O FDIRS – Fundo de Desenvolvimento da Infraestrutura Regional Sustentável e o governo da Bahia, por meio da secretaria de infraestrutura do estado, formalizaram contrato para a estruturação de uma PPP – parceria público-privada, voltada à malha rodoviária estadual. O projeto abrange aproximadamente 1.024 km de estradas sob responsabilidade do estado, com foco em manutenção, reabilitação e conservação dos trechos incluídos no escopo.
O que o FDIRS faz nesse processo
O fundo assumirá a condução dos estudos necessários para estruturar o projeto, incluindo as modelagens econômico-financeira, jurídica e operacional, além da preparação dos documentos que vão embasar o processo licitatório. A gestão do FDIRS é conduzida pela Vinci Compass, e o fundo conta com participação da União em sua composição.
A iniciativa está inserida na política federal de fomento às PPPs para rodovias estaduais e do Distrito Federal, qualificada no PPI – Programa de Parcerias de Investimentos da presidência da República, conforme o Decreto nº 12.626/2025. O modelo adotado é baseado em desempenho e níveis de serviço, o que significa que o parceiro privado será avaliado por resultados concretos nas vias, não apenas pela execução de obras.
Por que esse modelo importa
Concessões rodoviárias estaduais baseadas em desempenho representam uma mudança na forma como os estados estruturam seus contratos com o setor privado. Em vez de medir entregas por volume de obras, o contrato estabelece parâmetros de qualidade contínua, o que redistribui riscos e cria incentivos diretos para a eficiência operacional ao longo de toda a vigência da PPP rodoviária.
O alinhamento com o PPI reforça o papel do governo federal como articulador de um ambiente mais padronizado para concessões estaduais, algo que vinha sendo reivindicado por operadores e financiadores do setor há anos.
A carteira do FDIRS
Além de infraestrutura rodoviária, o FDIRS atua em setores como:
- Saneamento básico, abrangendo abastecimento de água, esgotamento sanitário, manejo de resíduos sólidos e drenagem pluvial.

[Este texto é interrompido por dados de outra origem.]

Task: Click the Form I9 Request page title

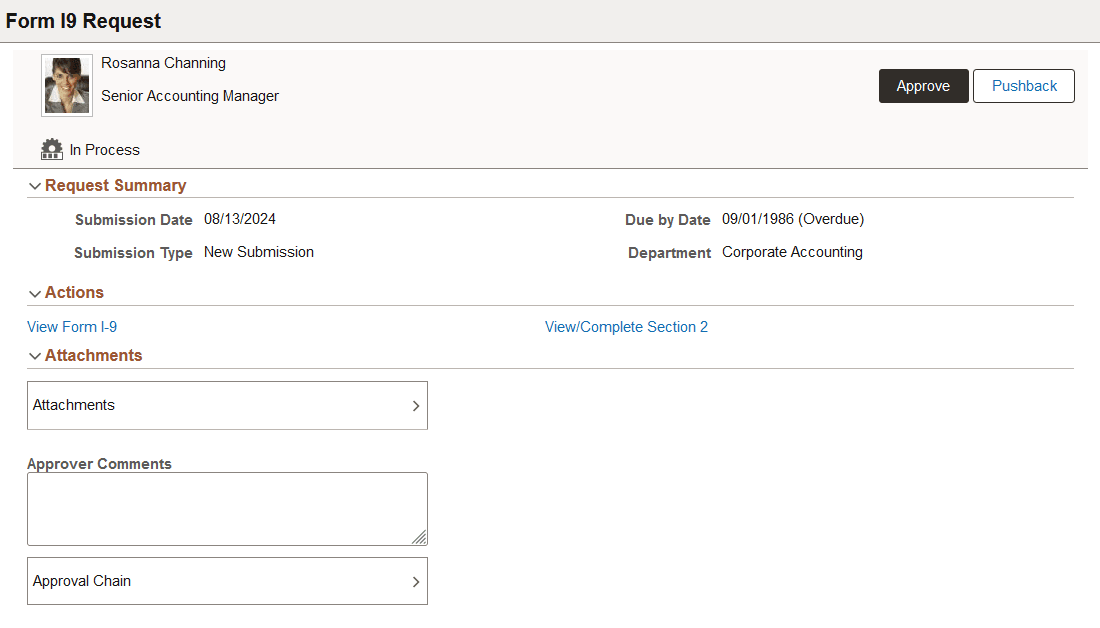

- Infraestrutura urbana, com mobilidade, habitação e iluminação pública.
- Transporte.
- Infraestrutura social, nas áreas de educação e saúde.
- Irrigação.
- Parques e florestas.
A política de investimento do fundo prioriza projetos nas regiões Norte, Nordeste e Centro-Oeste, o que explica a escolha da Bahia como um dos primeiros estados a formalizar esse tipo de parceria dentro do modelo vigente.
O que vem a seguir
Com o contrato assinado, a fase de elaboração dos estudos tem início. O processo percorrerá modelagens técnicas e audiências públicas antes de chegar ao edital. O prazo até o processo licitatório depende da complexidade dos estudos e do ritmo das aprovações nos órgãos competentes.
Para o setor de infraestrutura no Brasil, o contrato entre o FDIRS e a secretaria de infraestrutura da Bahia sinaliza que o mecanismo federal de apoio a PPPs estaduais saiu do papel e começa a produzir contratos concretos, o que pode interessar a outros estados com malhas rodoviárias degradadas e capacidade fiscal limitada para investir sem parceiros privados.
Fonte de referência: ppi.gov.br.
Perguntas sobre PPPs rodoviárias estaduais
1 – O que é o FDIRS e como ele financia a estruturação de projetos? O FDIRS é um fundo com participação da União, gerido pela Vinci Compass, criado para apoiar a estruturação de projetos de concessões e PPPs em setores de infraestrutura. Ele não executa obras diretamente, mas financia os estudos técnicos que tornam os projetos licitáveis, atuando como facilitador entre governos estaduais e o mercado privado.
2 –O que significa um contrato de PPP baseado em desempenho? Nesse modelo, o parceiro privado é remunerado e avaliado conforme os resultados que entrega nas vias, como condições de pavimento, sinalização e segurança viária, e não apenas pela execução de obras contratadas. Isso transfere ao operador o incentivo de manter a qualidade ao longo de todo o prazo da concessão.
3 – Por que o Nordeste recebe prioridade na carteira do FDIRS? A política de investimento do fundo estabelece preferência por projetos nas regiões Norte, Nordeste e Centro-Oeste, regiões com maiores lacunas de infraestrutura consolidada e onde o setor privado historicamente enfrenta mais dificuldades para estruturar projetos sem apoio técnico e financeiro do poder público.